◆ TASK INSTRUCTIONS ◆
The reply should hold nothing except the lines from the one with "Click the 北東 northeast compass label" through the end of the entries, duplicated exactly and with no pictures.

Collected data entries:
--*--

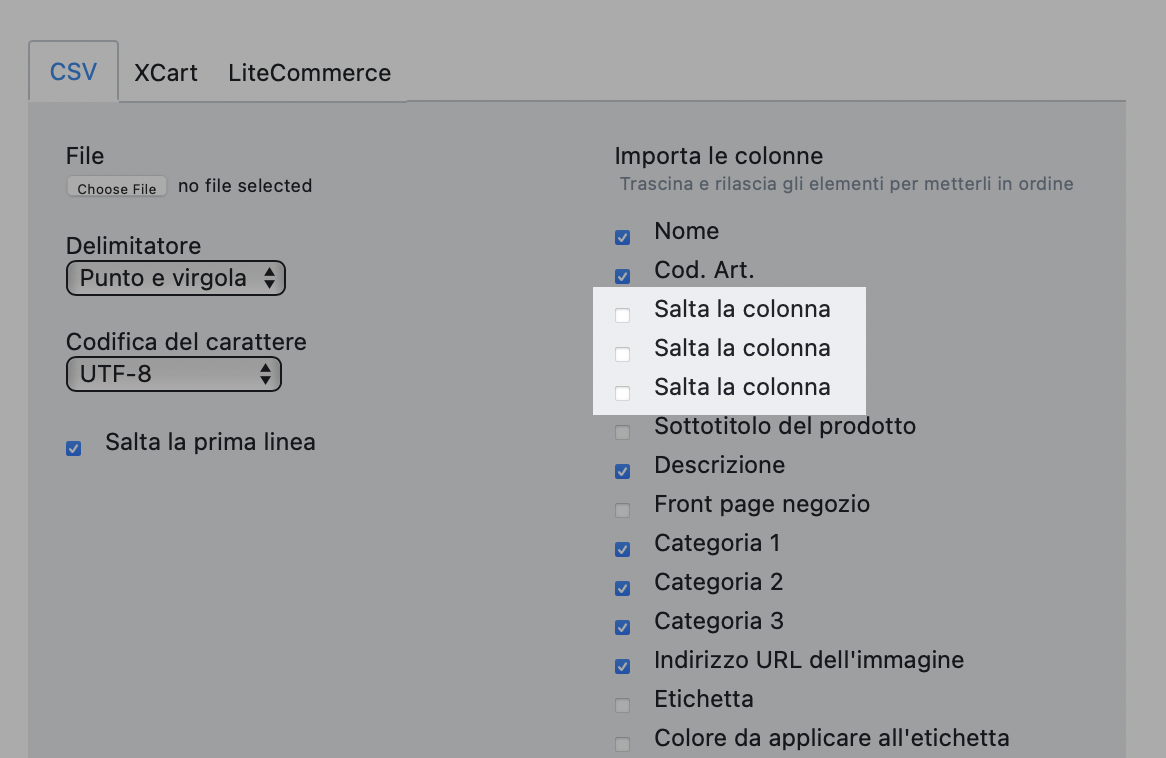The width and height of the screenshot is (1166, 758).
Task: Switch to the XCart tab
Action: pyautogui.click(x=165, y=72)
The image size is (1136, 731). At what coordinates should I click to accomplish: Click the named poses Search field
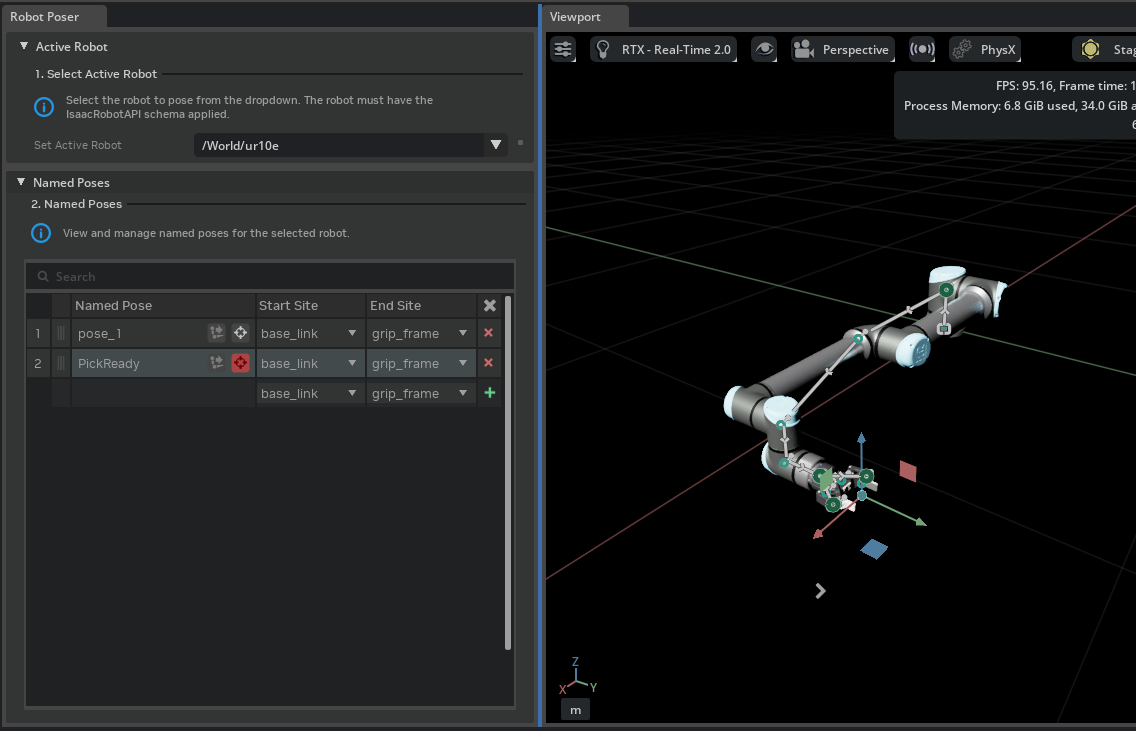click(270, 276)
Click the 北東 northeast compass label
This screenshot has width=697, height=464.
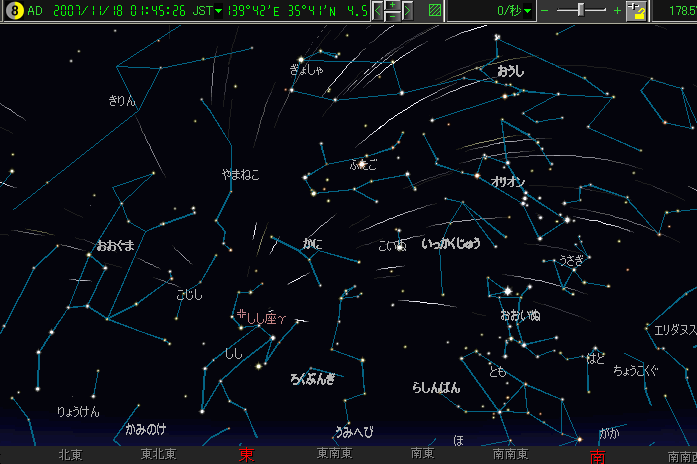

--*--

◆ ANSWER SECTION ◆
Click the 北東 northeast compass label
This screenshot has width=697, height=464.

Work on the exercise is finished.